═══ AVAILABLE RECORDS ═══
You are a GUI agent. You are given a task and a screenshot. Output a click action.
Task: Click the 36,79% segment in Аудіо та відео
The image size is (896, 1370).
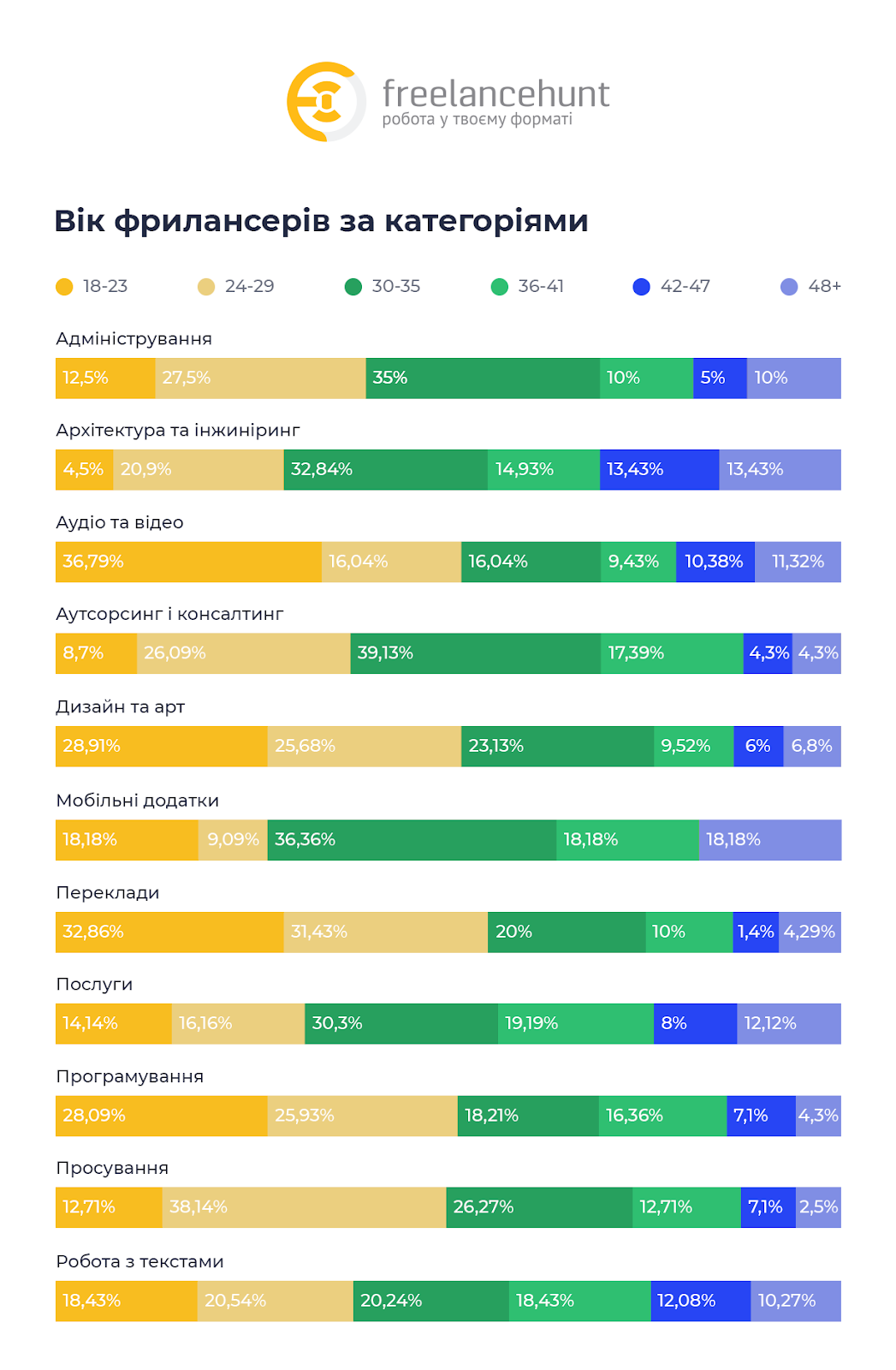188,562
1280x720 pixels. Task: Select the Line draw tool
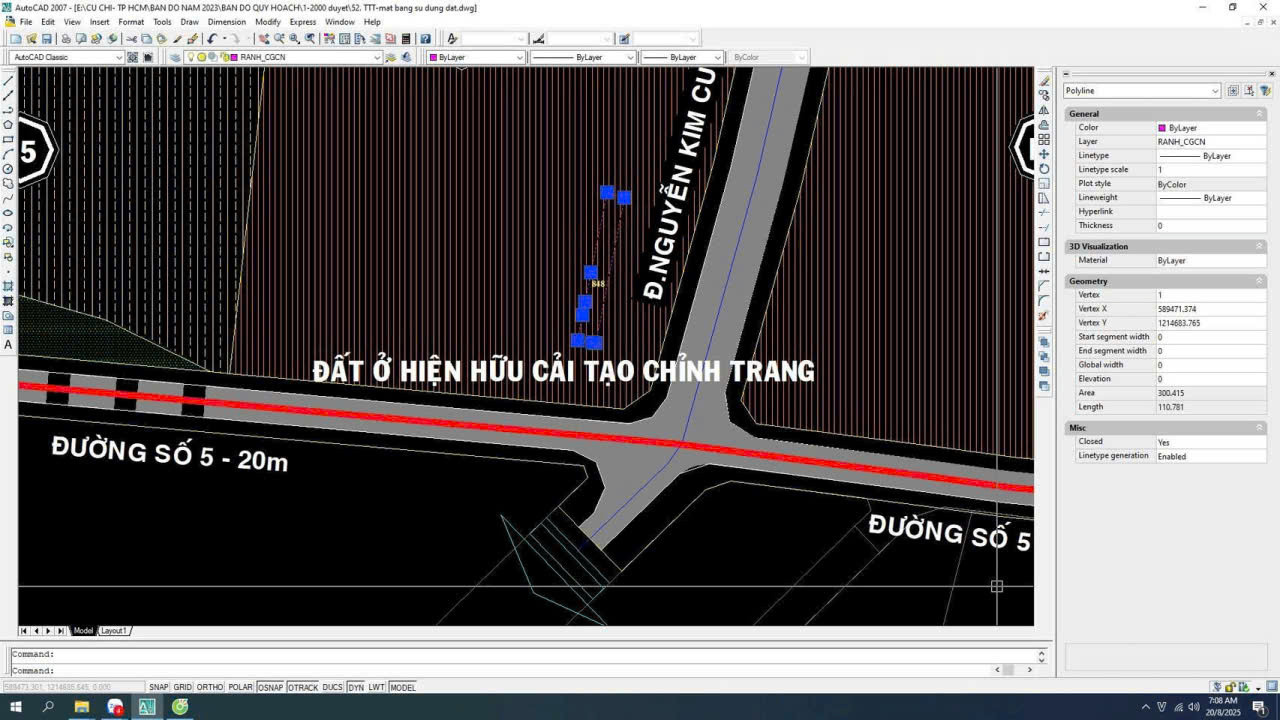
═══
WHAT IS NEEDED:
The reply must consist of the complete listing, reproduced exactly, with no images.

ANSWER BOX:
You are a GUI agent. You are given a task and a screenshot. Output a click action.
Task: Click the 36,79% segment in Аудіо та відео
The image size is (896, 1370).
188,562
1280x720 pixels. Task: Select the Line draw tool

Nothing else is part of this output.